La Biografía Prohibida de Pedro Bordaberry










Abogado, esposo y padre de tres hijos, jugador profesional de ludo y fanático de Justin Bieber, Pedro Bordaberry nació en 1960 y es por segunda vez consecutiva candidato a la presidencia por el Partido Colorado (PC).



PEDRO BORDABERRY

Pedro nació en un hogar de clase alta, conservador y estricto, al calor del cual forjó su personalidad seria y calculadora a extremo. La ausencia total de reacciones emotivas que enseñaba desde su nacimiento preocupó a los médicos, quienes estuvieron a punto de diagnosticarle el famoso “Síndrome de Pedro”, propio de aquellas personas capaces de mentir, amar y odiar sin que se les mueva un músculo de la cara.
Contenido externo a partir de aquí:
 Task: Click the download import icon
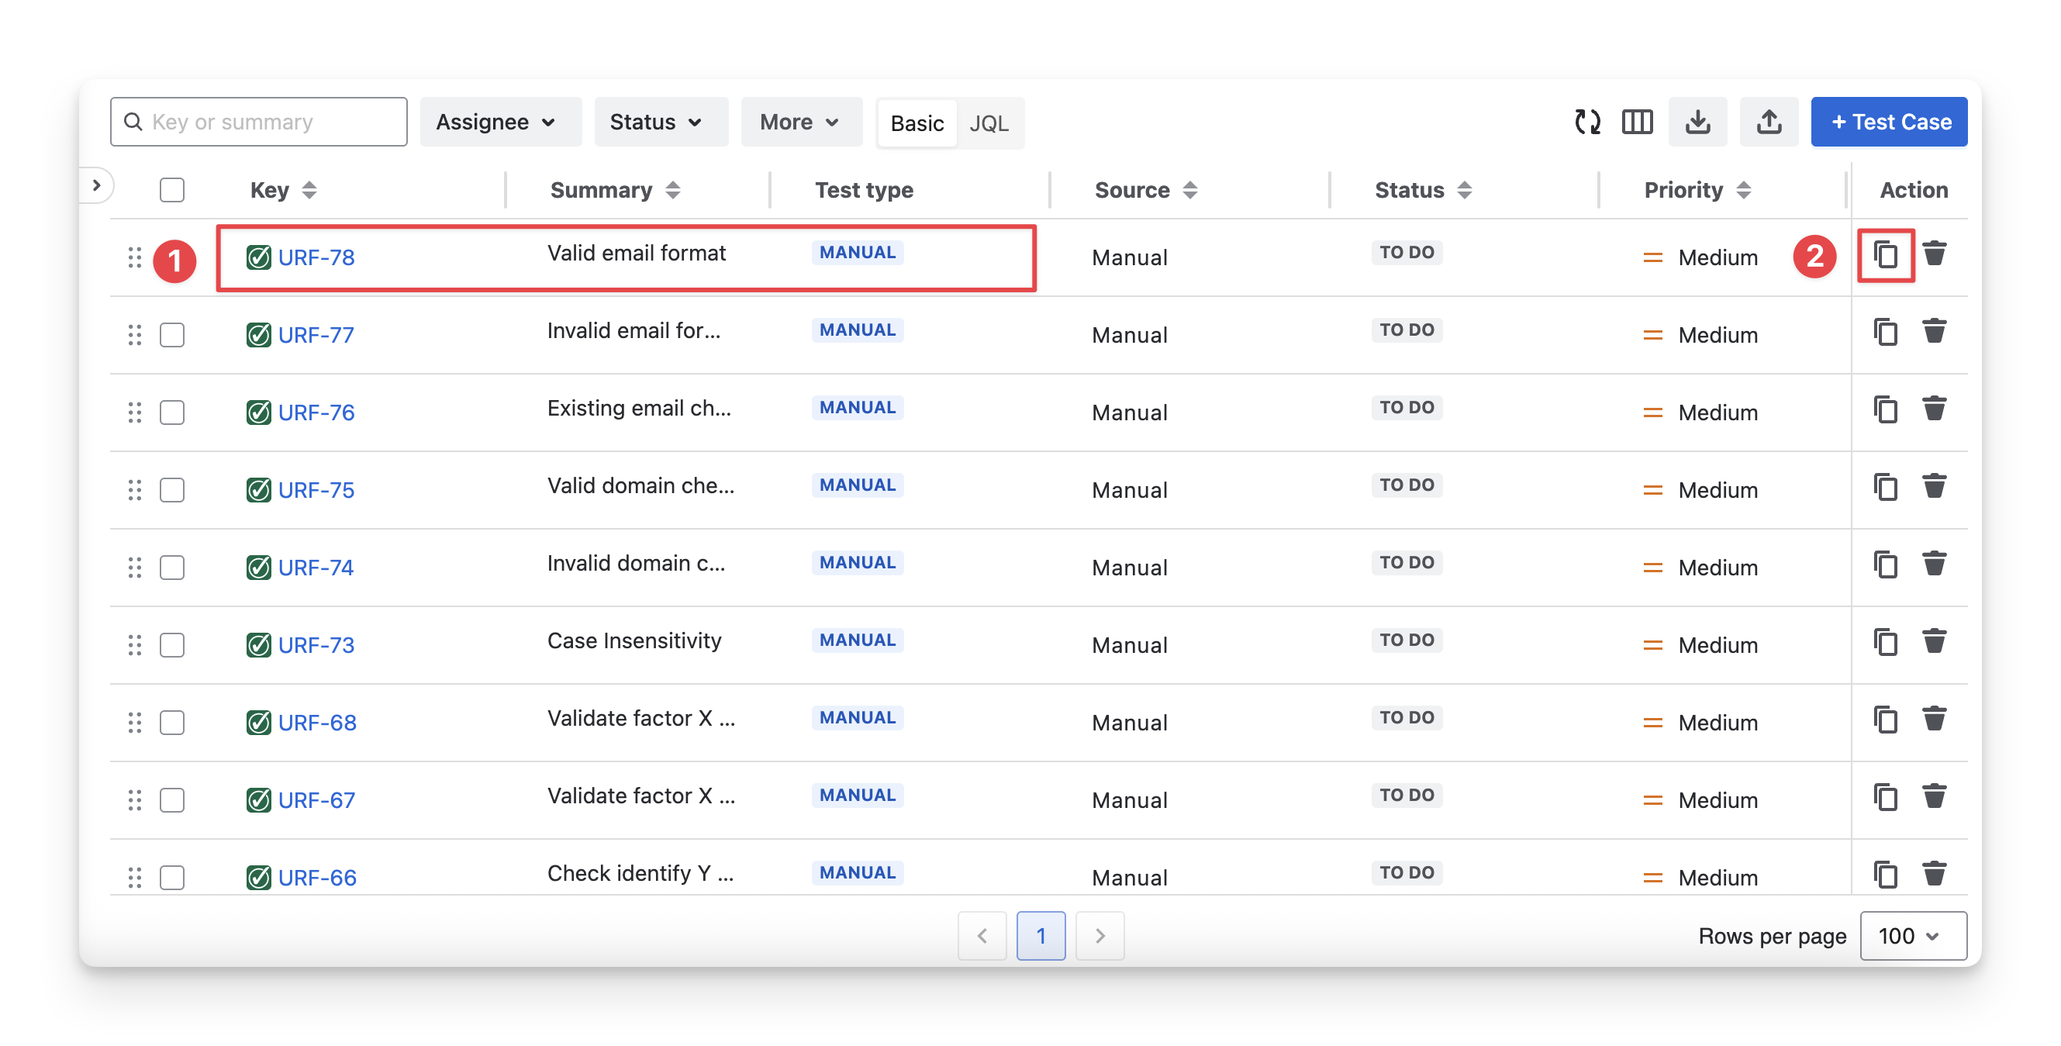click(x=1697, y=122)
Pero tal síndrome fue descartado cuando a los once años enseñó un principio de llanto, luego de que un temporal diezmara el 17% de su producción ganadera. Desde entonces, y según su círculo más allegado, sólo demostró algo parecido a una emoción en tres ocasiones: cuando compró su primera estancia; cuando compró su segunda estancia y, finalmente, cuando compró la tercera.
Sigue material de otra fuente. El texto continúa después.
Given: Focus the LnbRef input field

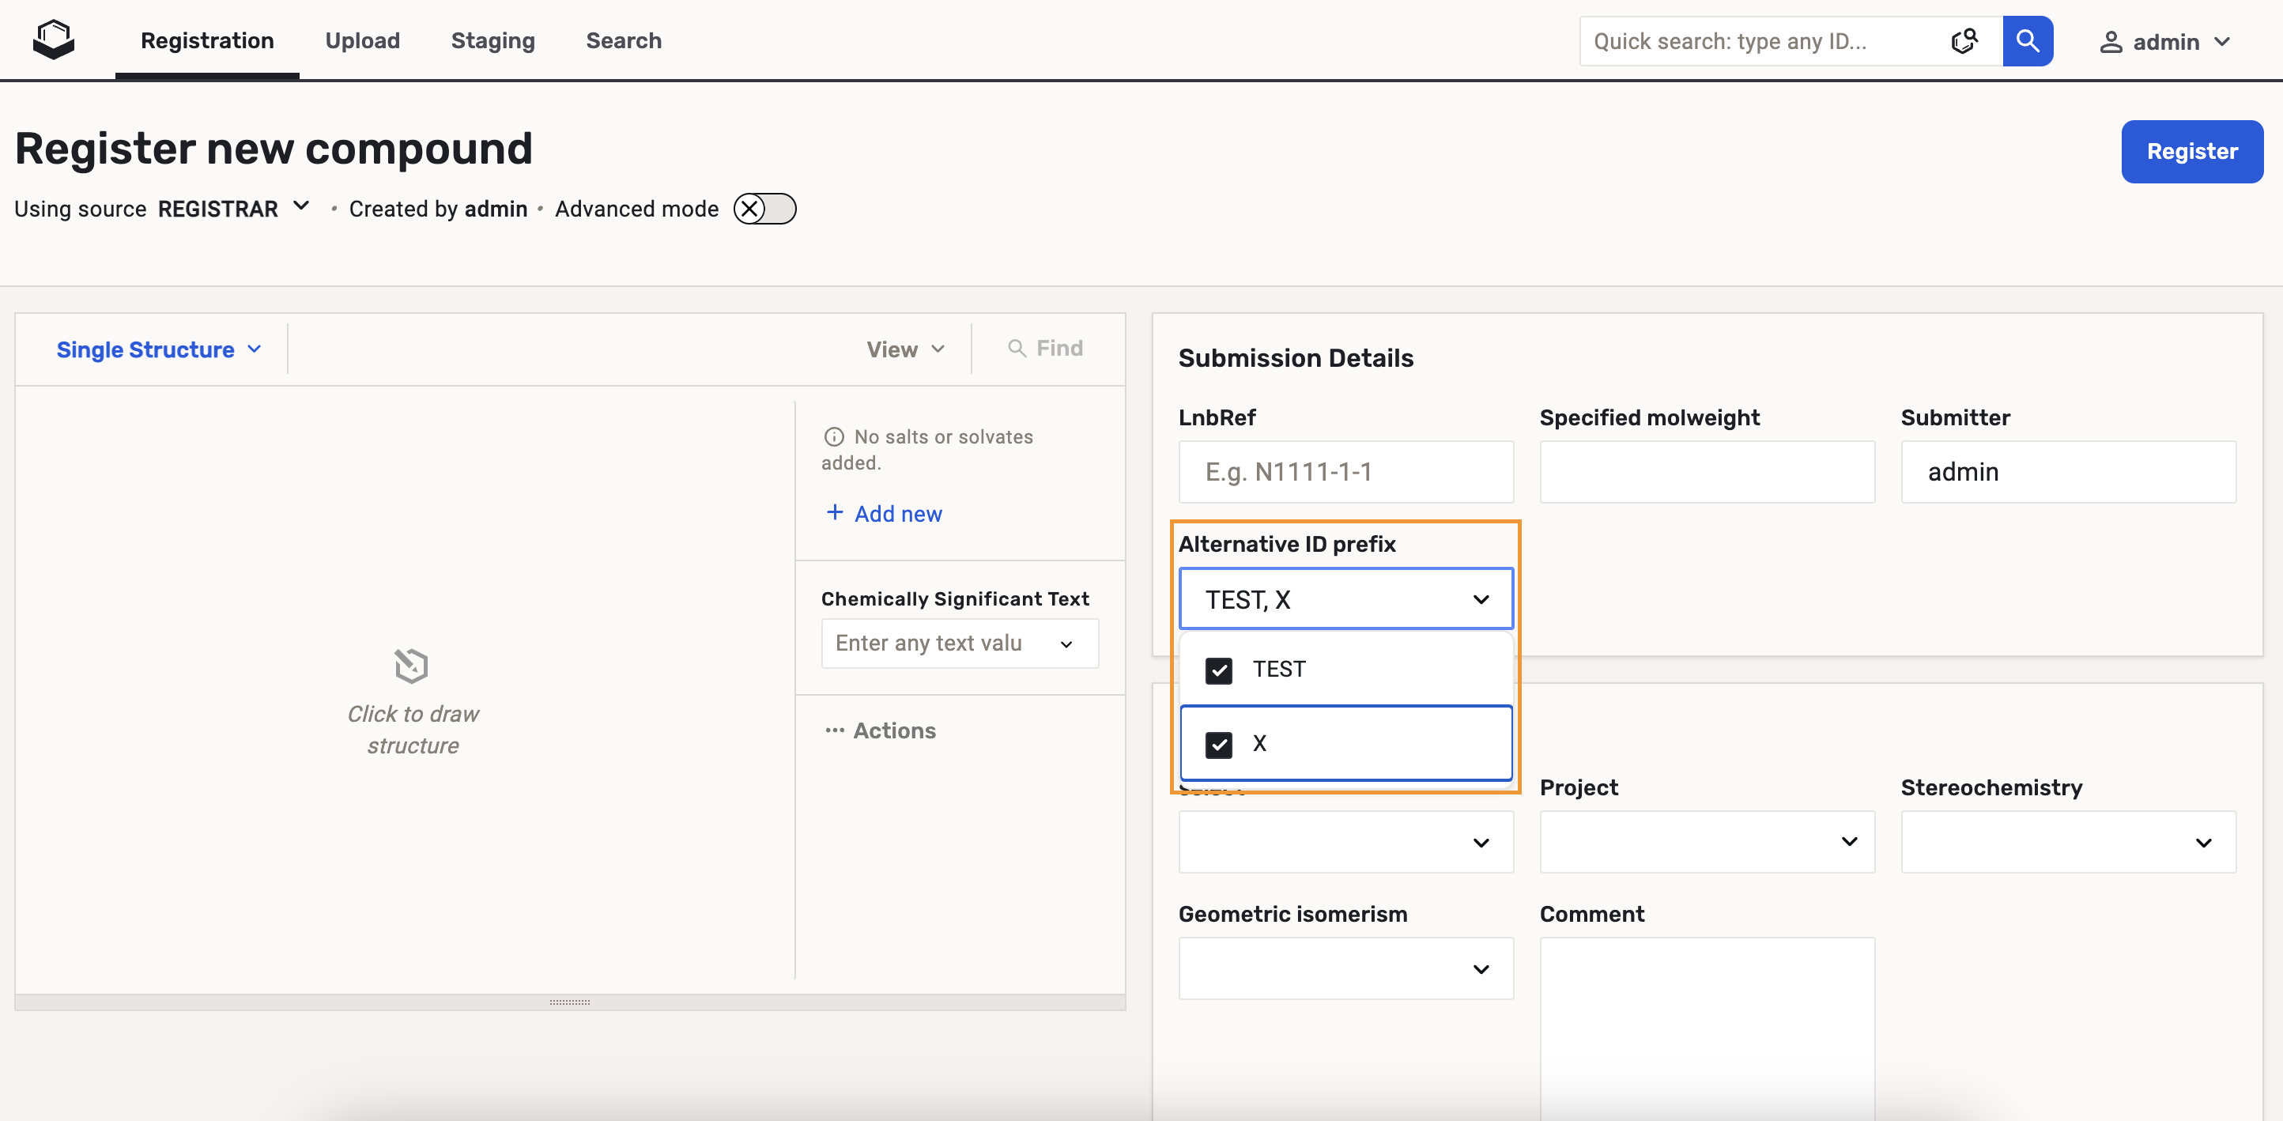Looking at the screenshot, I should (1344, 472).
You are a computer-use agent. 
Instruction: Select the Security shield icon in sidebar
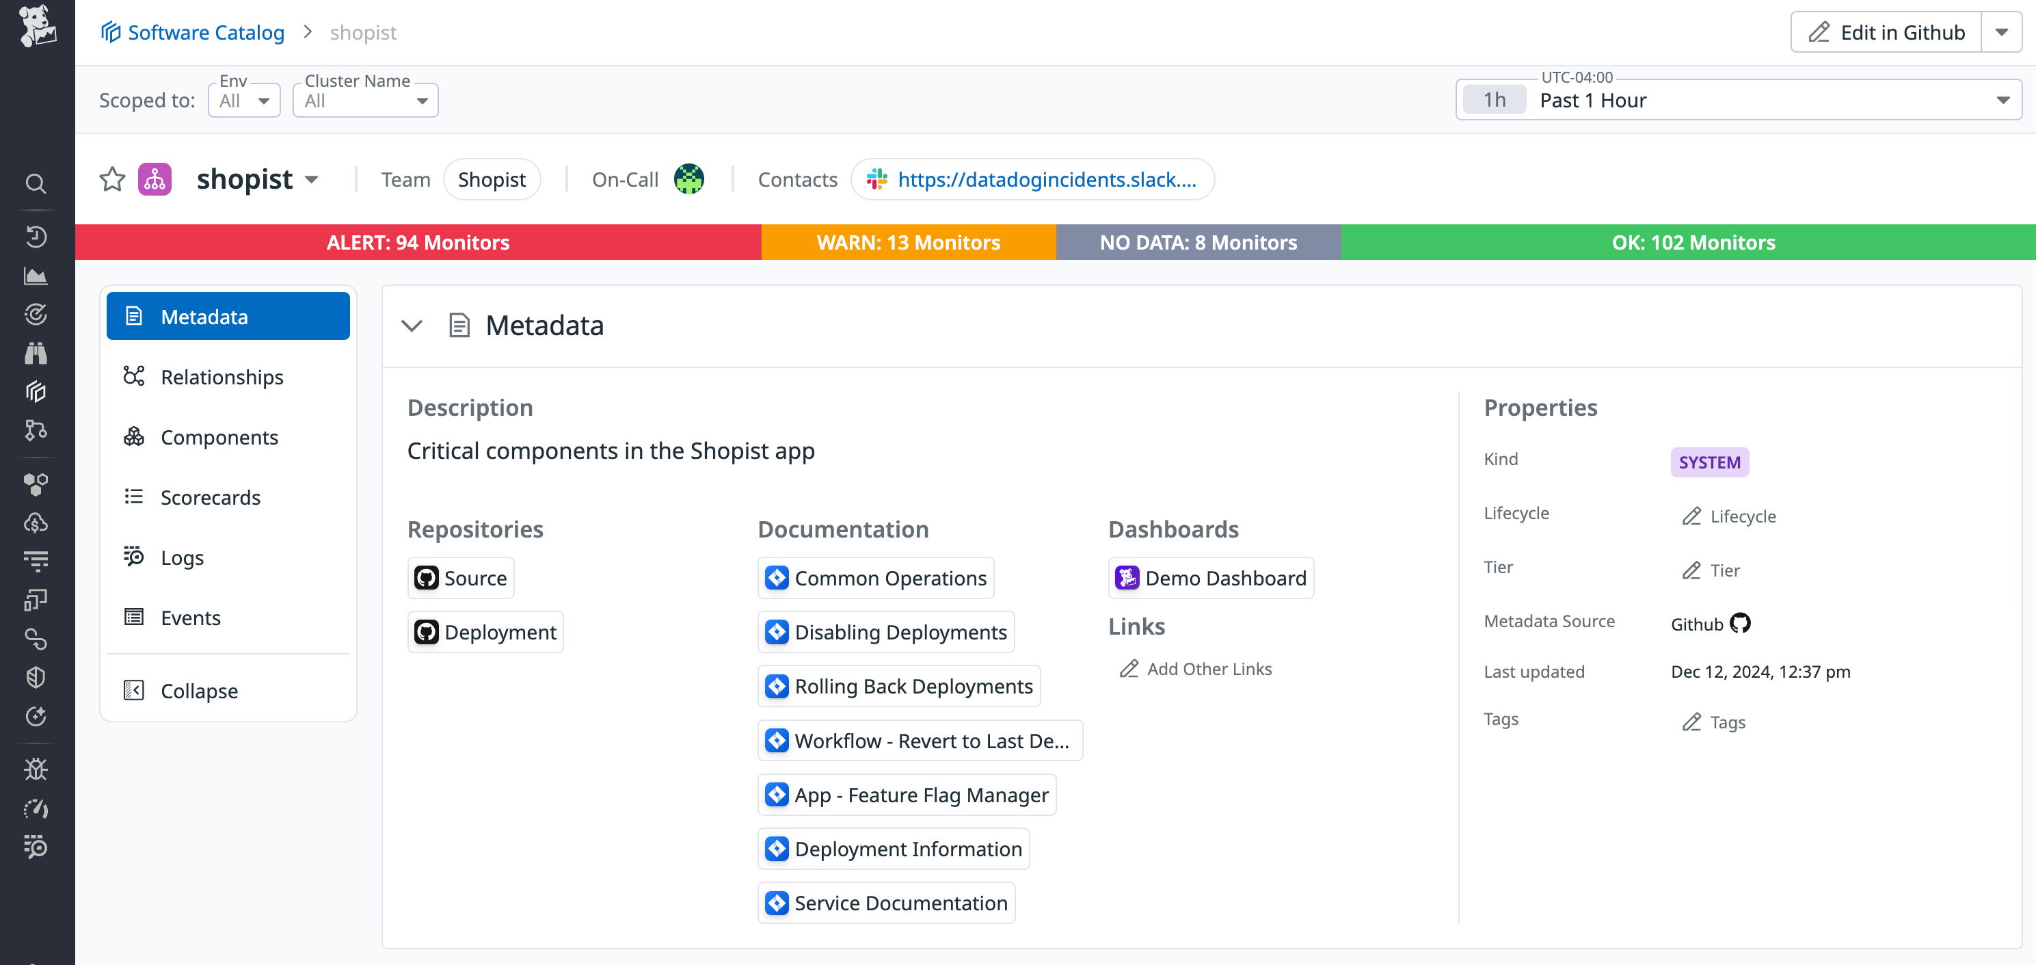pyautogui.click(x=36, y=677)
Naturalmente, se trataba de un niño frío y distante de los demás, situación agravada por su constante apego a la delación. A la edad de siete años juntó firmas para que el colegio al cual asistía expulsara a un compañero que lo peleaba en los recreos. “Queremos jugar en paz”, decía un cartel que pegó en varios pizarrones. Cuando tenía nueve hizo pública una carta de amor que le había escrito una niña a escondidas; ella lo negó y él la acusó de ser “una travesti de la mentira”.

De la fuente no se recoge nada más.